▸ **The problem**
What is wanted is every line below from the one with "Figure 1 (Português (Brasil)) (71, 1607)" up to and including the one with "Autres écrits : Ana de Guy Patin : (50, 15)", retyped exactly, pictures excluded, nothing else.

[Stored items]
--*--

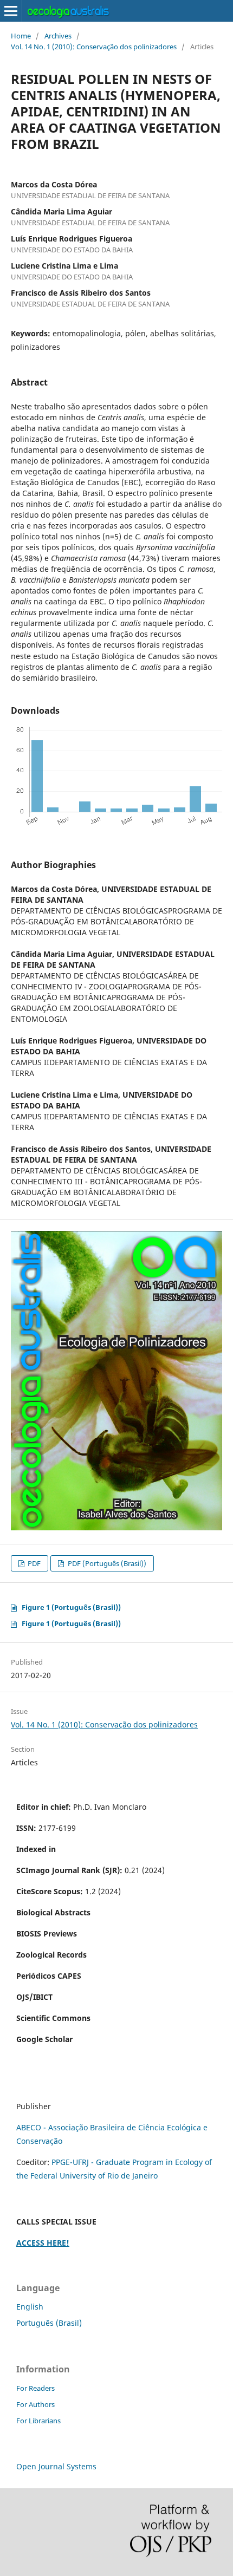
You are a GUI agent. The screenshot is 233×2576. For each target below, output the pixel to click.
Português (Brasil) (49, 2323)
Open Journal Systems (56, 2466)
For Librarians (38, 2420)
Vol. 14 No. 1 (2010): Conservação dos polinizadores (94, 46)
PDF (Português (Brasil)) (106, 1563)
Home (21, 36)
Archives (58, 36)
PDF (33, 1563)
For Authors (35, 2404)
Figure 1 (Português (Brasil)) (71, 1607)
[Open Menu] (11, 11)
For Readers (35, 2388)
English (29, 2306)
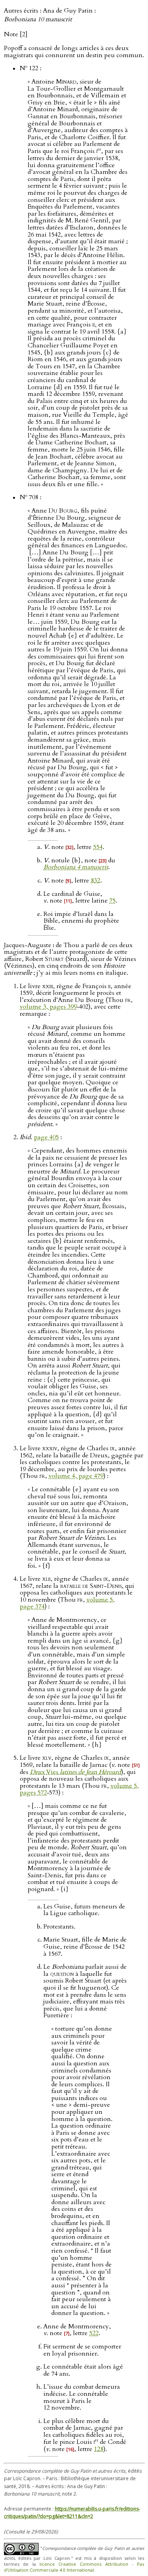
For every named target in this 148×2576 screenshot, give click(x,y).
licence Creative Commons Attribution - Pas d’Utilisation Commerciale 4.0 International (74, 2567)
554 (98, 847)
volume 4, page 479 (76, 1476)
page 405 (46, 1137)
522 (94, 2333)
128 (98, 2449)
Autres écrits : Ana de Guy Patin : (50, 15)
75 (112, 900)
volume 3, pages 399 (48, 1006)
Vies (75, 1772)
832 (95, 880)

--*--

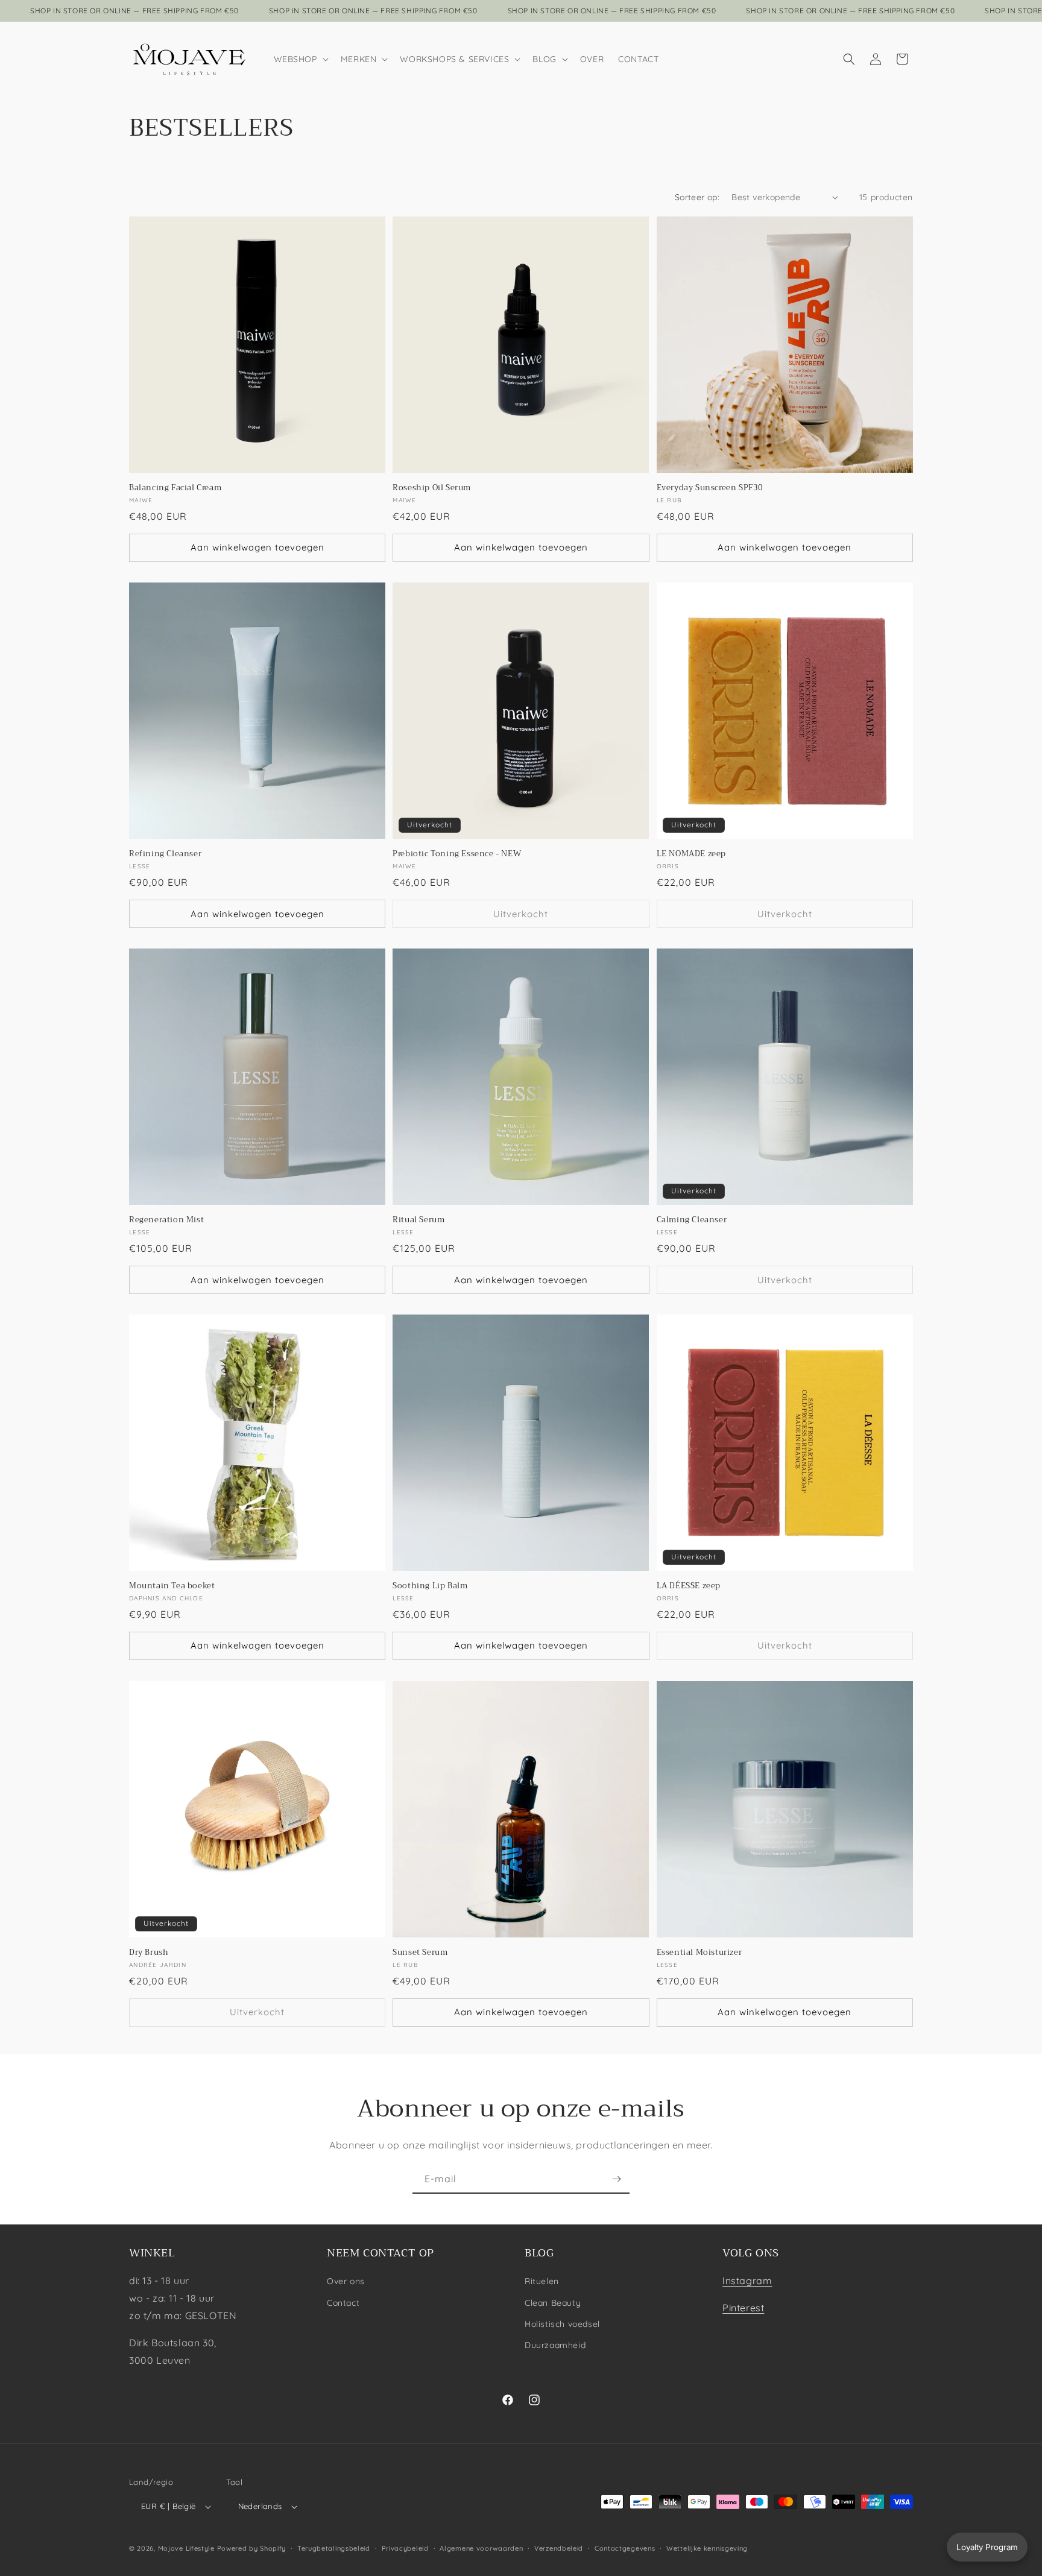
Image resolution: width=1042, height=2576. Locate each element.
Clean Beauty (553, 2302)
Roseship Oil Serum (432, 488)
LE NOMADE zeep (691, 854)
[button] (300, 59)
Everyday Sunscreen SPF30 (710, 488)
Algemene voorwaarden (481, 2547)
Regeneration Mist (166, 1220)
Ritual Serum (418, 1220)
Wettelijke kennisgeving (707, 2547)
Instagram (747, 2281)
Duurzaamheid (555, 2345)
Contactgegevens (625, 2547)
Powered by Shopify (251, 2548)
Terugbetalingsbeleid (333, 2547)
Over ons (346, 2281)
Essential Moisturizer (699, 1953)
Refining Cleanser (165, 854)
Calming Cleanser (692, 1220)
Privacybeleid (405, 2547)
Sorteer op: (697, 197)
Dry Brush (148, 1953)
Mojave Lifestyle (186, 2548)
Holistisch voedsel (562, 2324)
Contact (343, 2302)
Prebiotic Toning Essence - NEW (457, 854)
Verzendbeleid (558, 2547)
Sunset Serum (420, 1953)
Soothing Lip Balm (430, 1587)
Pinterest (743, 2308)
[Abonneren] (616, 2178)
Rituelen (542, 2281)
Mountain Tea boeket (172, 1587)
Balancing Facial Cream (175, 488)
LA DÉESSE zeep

--*--

▸ **Written response**
Figure 1 (Português (Brasil)) (71, 1607)
[Open Menu] (11, 11)
For Readers (35, 2388)
English (29, 2306)
For every named target in this 148×2576 screenshot, give click(x,y).
licence Creative Commons Attribution - Pas d’Utilisation Commerciale 4.0 International (74, 2567)
554 (98, 847)
volume 4, page 479 (76, 1476)
page 405 (46, 1137)
522 (94, 2333)
128 (98, 2449)
Autres écrits : Ana de Guy Patin : (50, 15)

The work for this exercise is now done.